◆ Source extract ◆

[Start of section]

North Korean leader Kim Jong-un has said that the production of weapons-grade nuclear material has more than doubled in the past five years, vowing an "exponential" increase in military nuclear capabilities.
During a visit to a new nuclear material production facility, Kim said North Korea has confirmed an "ambitious future plan designed to beef up our state's nuclear forces at an exponential rate," the state-run Korean Central News Agency KCNA reported Thursday.
North Korea sees its nuclear arsenal as protection against attack from South Korea and US forces stationed there.
Of the planned increase, Kim said: "This signifies an amazing, successful change that is beyond rhetorical description, a historic event that has set up an epochal milestone in rapidly upgrading our nuclear capabilities."
Rejecting pressure from the United States, North Korea insists it will not give up its nuclear arsenal, describing its path as "irreversible."
North Korea's ambassador to the UN, Kim Song, has said the country's nuclear-armed state won't change based on external rhetorical claims.
Song said Pyongyang was not bound by the Non-Proliferation Treaty (NPT) on nuclear weapons and external pressure would not change its status, which has been enshrined in the constitution.

[End of section]

◆ Data to examine ◆
[Start of section]

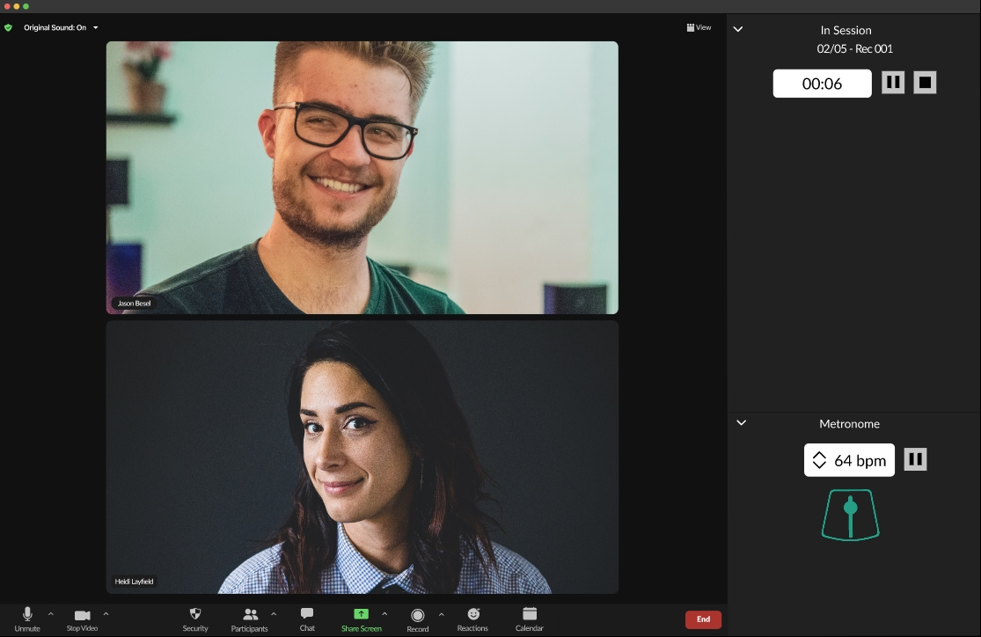Collapse the Metronome section
This screenshot has width=981, height=637.
point(741,422)
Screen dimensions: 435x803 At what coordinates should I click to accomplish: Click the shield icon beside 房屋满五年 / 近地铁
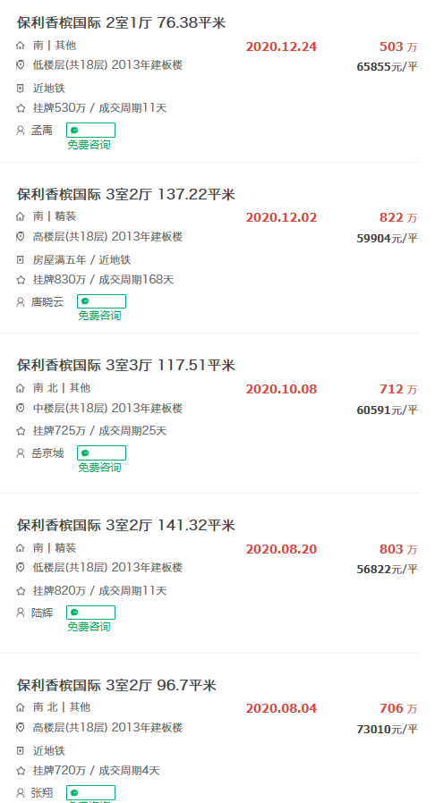click(21, 260)
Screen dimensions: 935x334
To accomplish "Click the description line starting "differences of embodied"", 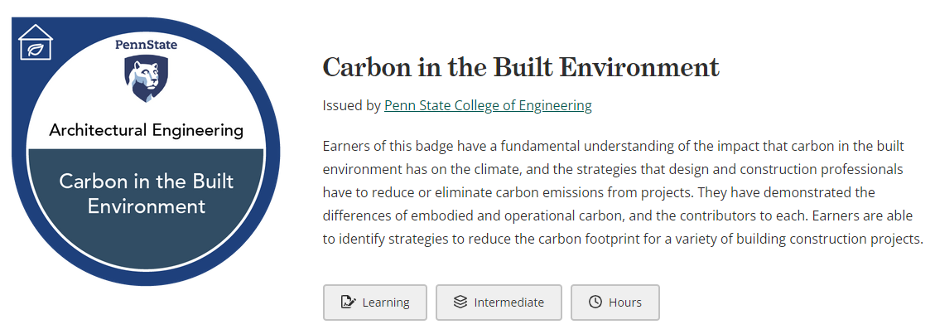I will pyautogui.click(x=618, y=216).
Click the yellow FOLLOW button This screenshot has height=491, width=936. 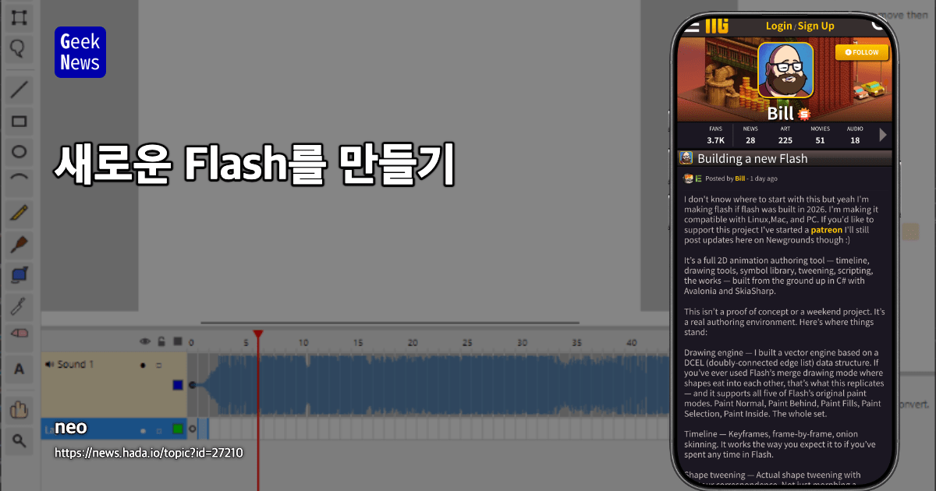pyautogui.click(x=862, y=51)
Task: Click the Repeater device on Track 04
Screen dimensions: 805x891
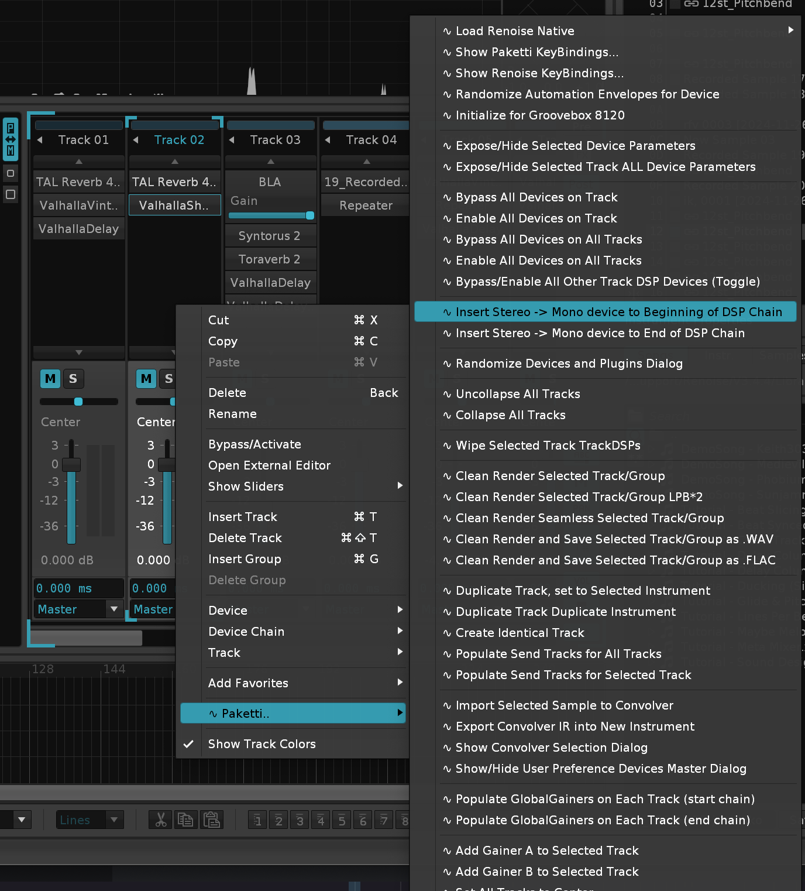Action: [366, 205]
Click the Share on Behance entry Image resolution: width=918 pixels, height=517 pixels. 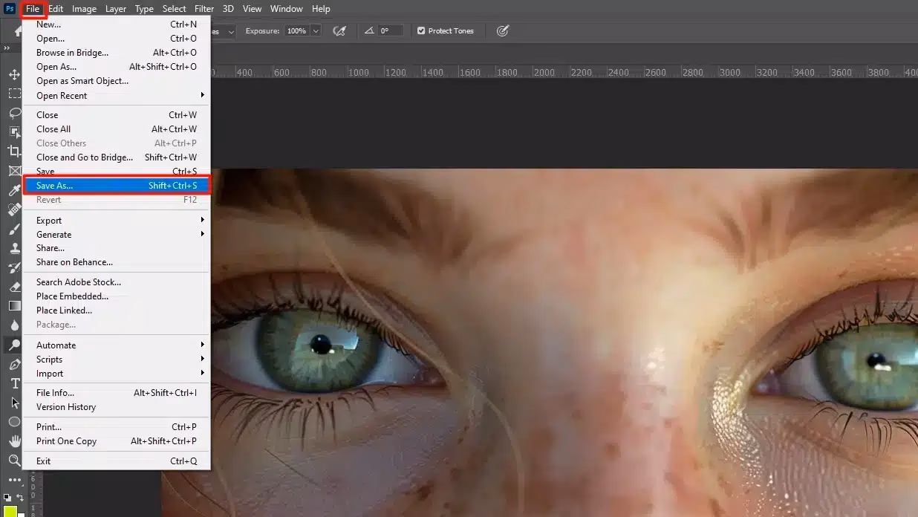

[End of section]

◆ Brief A ◆
List every phrase or sentence that the North Korea report sets in quotation marks, each once, in order of appearance.
◆ Brief B ◆
Write out the passage of the North Korea report that begins at the words "North Korean leader" and stops after "KCNA reported Thursday.", without changes.
The listing comes from a separate source unrelated to the North Korea report.

◆ Task response A ◆
- "exponential"
- "ambitious future plan designed to beef up our state's nuclear forces at an exponential rate,"
- "This signifies an amazing, successful change that is beyond rhetorical description, a historic event that has set up an epochal milestone in rapidly upgrading our nuclear capabilities."
- "irreversible."

◆ Task response B ◆
North Korean leader Kim Jong-un has said that the production of weapons-grade nuclear material has more than doubled in the past five years, vowing an "exponential" increase in military nuclear capabilities.
During a visit to a new nuclear material production facility, Kim said North Korea has confirmed an "ambitious future plan designed to beef up our state's nuclear forces at an exponential rate," the state-run Korean Central News Agency KCNA reported Thursday.